Unitaid urges global community to enact three concrete measures to salvage progress against AIDS

Health Uncategorized

On the second day of AFRAVIH, a Francophone international AIDS  conference in Geneva, UNITAID calls on the international community to implement three urgent measures to overcome obstacles in the progress against AIDS: reduce the effect of free trade agreements, tap into fresh sources of funding, such as a financial transaction tax, and promote treatment optimization and affordability through market approaches. 

“We have come a long way towards treatment scale-up,” said Fogue Foguito, HIV activist in Cameroon.  “Let the international community act as a real community for once – through concerted action from both private and public sectors, political conviction, and measures that work.”

Apart from advocating for greater traditional aid to bolster current AIDS efforts and fully finance the Global Fund, there are innovative measures that can have immense impact.
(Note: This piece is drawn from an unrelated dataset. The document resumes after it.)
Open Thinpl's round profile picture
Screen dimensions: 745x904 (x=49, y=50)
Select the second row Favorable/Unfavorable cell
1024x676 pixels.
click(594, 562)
1.      Fight free trade agreements – such as the one being currently negotiated between India and the European Union – which include clauses that strengthen patent protection beyond the TRIPS Agreement.  India has provided about 80% of the developing world’s AIDS medicines in the last ten years and it needs to continue to do so to ensure scale-up of quality affordable treatment.  Equally, other countries need to use full TRIPS flexibilities to provide effective medicines to their populations.

2.      Innovative sources of funding can boost resources to fight HIV.  UNITAID has raised US$ 1.3 billion – two thirds of its revenue in five years –  through an air ticket levy applied in a handful of countries.  UNITAID is advocating for other governments to follow suit and also consider implementing a financial transaction tax.

3.      Optimising and simplifying treatment.  Manufacturers need to be given incentives to develop the right formulations of antiretrovirals and produce them at the needed scale and affordable prices.  That incentive requires financial commitment.  Assured, long-term funding gives buyers of medicines the leverage to negotiate not only prices but also the quality and formulation of products.  Using this market approach, UNITAID created the market for paediatric AIDS medicines and successfully introduced sophisticated second-line treatments into developing countries.

All scientific advances made and all the great ideas discussed at AFRAVIH will need full funding to have tangible impact on the people living with HIV.  This is the lynchpin that will turn good intentions into reality.